§ What to produce: Starting at the first line of the records below and ending at the line that contains "This screenshot has", express those lines as a Markdown table with the columns No. and Text, one numbered row per line and no rows for blank lines.

-- START The data --

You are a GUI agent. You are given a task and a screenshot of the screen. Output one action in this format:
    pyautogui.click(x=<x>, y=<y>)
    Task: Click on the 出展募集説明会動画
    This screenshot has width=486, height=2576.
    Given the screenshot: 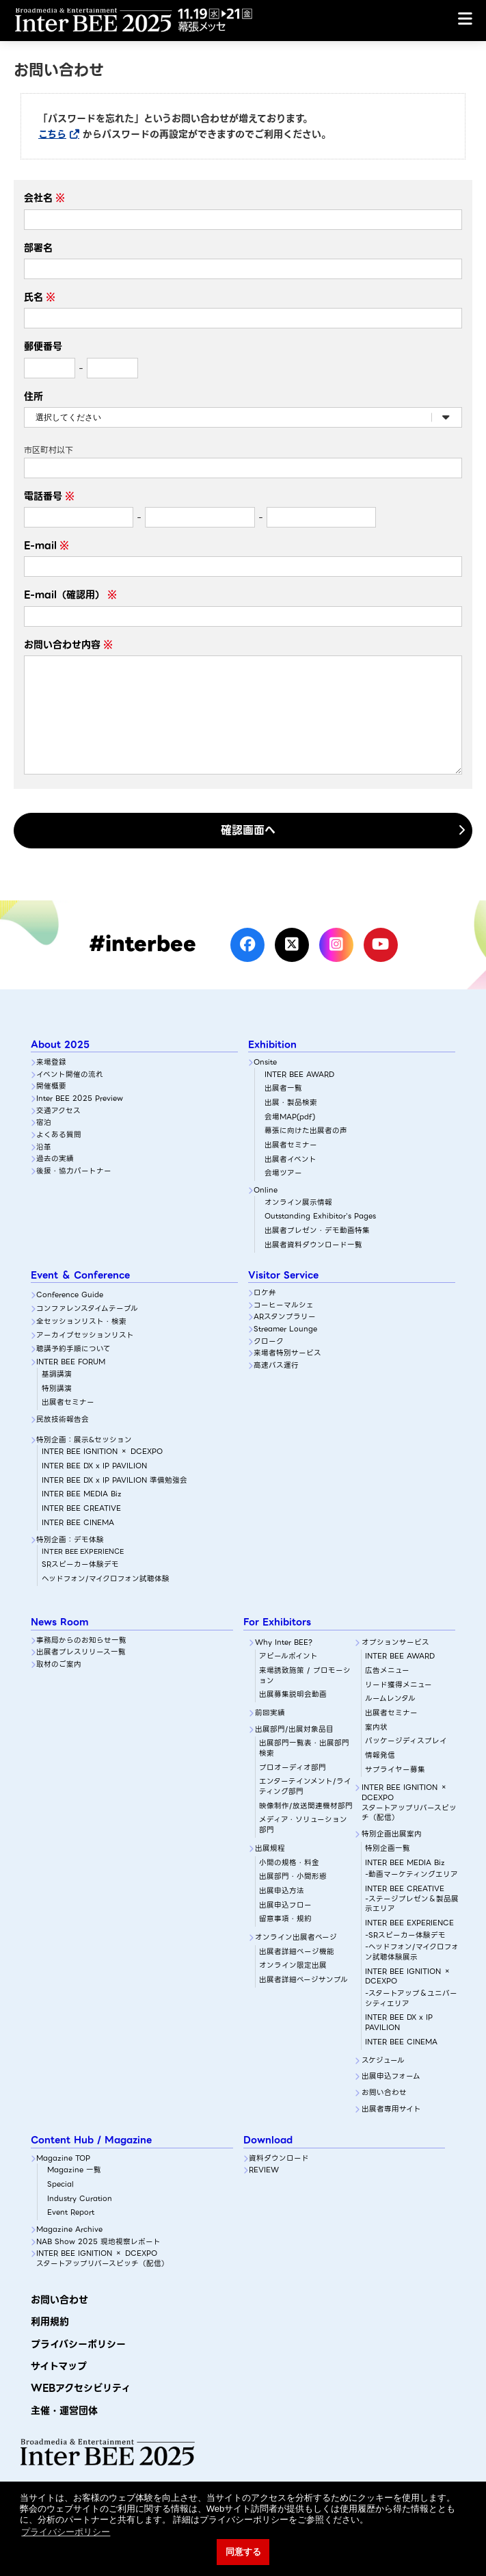 What is the action you would take?
    pyautogui.click(x=293, y=1715)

-- END The data --

§ Result for this task:
| No. | Text |
|---|---|
| 1 | You are a GUI agent. You are given a task and a screenshot of the screen. Output one action in this format: |
| 2 |     pyautogui.click(x=<x>, y=<y>) |
| 3 |     Task: Click on the 出展募集説明会動画 |
| 4 |     This screenshot has width=486, height=2576. |